▸ Passage provided:
════════════════════

The terms horse race and handicapping the horse race, have been used to describe media coverage of elections. The terms refer to any news story or article whose main focus is describing how a particular candidate or candidates is faring during the election, in other words, trying to predict the outcome. This category includes polls. There is a thin line between a horse race news story and a non horse race news story. For example, an article simply describing a candidate's economic policy is a non horse race article, but an article which is about how certain groups of voters are angry at a candidate's economic policy is a horse race article.

Criticisms of horse race coverage
Critics of the news media say that the vast majority of all articles during a political election are horse race style. Different criticisms have been raised as to why that is bad:

It is argued that news sources tend to use horse race journalism as a ploy to lure in audiences and tighten polls during election cycles by discrediting candidates favored to win and hyping underdogs
Horse race coverage is considered by some to cause voters to change their actual perceptions on a candidate in a sort of vicious cycle. For example, a poll showing a third party candidate having a low support percentage may discourage other people from voting for that person so as to avoid the spoiler effect. That effect is magnified if a particular media outlet has a biased point of view that they want to get across. One way that a biased news outlet would use this technique is similar to the "some say" rhetorical device, namely by making uncited references to constituent outrage or support of some particular issue.

════════════════════

▸ Data section:
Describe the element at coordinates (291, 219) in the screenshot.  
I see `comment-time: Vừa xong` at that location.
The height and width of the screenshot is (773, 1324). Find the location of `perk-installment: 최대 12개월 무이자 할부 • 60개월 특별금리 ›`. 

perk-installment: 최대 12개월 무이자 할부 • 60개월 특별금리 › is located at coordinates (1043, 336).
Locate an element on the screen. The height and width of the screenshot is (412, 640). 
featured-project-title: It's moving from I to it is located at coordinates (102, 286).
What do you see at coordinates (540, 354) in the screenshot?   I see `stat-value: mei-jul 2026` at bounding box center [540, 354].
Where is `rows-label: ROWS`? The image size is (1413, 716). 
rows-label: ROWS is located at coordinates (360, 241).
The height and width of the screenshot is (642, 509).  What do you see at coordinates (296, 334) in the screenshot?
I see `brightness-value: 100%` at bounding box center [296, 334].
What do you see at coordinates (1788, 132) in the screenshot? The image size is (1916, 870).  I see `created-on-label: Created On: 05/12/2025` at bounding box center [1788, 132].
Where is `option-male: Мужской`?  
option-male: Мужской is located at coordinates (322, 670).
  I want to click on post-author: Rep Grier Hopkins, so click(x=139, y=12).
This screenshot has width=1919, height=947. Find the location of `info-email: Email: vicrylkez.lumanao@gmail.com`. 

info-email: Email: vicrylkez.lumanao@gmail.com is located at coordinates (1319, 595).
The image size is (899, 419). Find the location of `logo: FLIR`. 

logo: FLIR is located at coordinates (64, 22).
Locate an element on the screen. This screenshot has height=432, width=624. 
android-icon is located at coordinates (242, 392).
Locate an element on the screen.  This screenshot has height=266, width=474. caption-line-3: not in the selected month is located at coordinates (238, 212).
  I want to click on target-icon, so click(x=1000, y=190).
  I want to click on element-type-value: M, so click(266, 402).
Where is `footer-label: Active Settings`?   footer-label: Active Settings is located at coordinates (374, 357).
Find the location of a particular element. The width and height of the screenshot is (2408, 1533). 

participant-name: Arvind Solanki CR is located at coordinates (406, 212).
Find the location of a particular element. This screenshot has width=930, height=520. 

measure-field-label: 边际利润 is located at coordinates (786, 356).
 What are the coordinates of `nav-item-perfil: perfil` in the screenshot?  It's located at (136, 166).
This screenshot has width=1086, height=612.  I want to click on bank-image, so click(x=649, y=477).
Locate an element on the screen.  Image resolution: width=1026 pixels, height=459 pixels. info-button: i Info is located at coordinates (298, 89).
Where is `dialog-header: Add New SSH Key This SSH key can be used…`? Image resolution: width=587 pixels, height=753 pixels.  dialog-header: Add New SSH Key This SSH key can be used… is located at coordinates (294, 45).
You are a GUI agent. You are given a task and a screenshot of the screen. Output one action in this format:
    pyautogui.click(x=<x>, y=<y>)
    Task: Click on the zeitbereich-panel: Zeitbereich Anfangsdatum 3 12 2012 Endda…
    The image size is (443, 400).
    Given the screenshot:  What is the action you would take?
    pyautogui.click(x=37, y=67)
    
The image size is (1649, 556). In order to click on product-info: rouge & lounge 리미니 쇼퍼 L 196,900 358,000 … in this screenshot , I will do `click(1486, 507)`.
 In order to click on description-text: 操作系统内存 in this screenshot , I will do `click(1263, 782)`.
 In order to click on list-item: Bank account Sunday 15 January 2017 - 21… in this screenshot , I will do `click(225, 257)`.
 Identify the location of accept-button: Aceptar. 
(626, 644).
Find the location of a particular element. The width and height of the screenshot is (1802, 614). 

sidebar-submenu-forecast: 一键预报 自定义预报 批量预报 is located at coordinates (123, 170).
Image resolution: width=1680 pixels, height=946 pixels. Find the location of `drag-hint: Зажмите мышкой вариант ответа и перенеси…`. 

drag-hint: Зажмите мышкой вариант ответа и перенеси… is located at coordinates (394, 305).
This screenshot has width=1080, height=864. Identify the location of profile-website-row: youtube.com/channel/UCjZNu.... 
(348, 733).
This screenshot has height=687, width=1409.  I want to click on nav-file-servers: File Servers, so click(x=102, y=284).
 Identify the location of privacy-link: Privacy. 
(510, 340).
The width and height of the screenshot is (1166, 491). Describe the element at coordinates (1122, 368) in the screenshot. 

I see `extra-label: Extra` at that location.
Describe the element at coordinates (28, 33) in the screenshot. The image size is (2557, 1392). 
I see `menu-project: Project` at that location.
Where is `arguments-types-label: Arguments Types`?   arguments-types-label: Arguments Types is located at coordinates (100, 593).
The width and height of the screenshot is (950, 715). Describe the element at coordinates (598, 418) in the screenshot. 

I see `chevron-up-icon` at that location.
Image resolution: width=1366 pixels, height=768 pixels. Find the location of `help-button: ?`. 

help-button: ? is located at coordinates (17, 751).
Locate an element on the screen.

════════════════════

▸ Directions:
a) Translate this sentence from the passage on horse race coverage into Spanish: "There is a thin line between a horse race news story and a non horse race news story."
b) Rewrite the passage on horse race coverage from "It is argued" up to and including "some particular issue.", replacing "underdogs" with "long shots".
The records have no connection to the passage on horse race coverage.

▸ Solutions in order:
a) Existe una delgada línea entre una noticia de carrera de caballos y una noticia que no es de carrera de caballos.

b)
It is argued that news sources tend to use horse race journalism as a ploy to lure in audiences and tighten polls during election cycles by discrediting candidates favored to win and hyping long shots
Horse race coverage is considered by some to cause voters to change their actual perceptions on a candidate in a sort of vicious cycle. For example, a poll showing a third party candidate having a low support percentage may discourage other people from voting for that person so as to avoid the spoiler effect. That effect is magnified if a particular media outlet has a biased point of view that they want to get across. One way that a biased news outlet would use this technique is similar to the "some say" rhetorical device, namely by making uncited references to constituent outrage or support of some particular issue.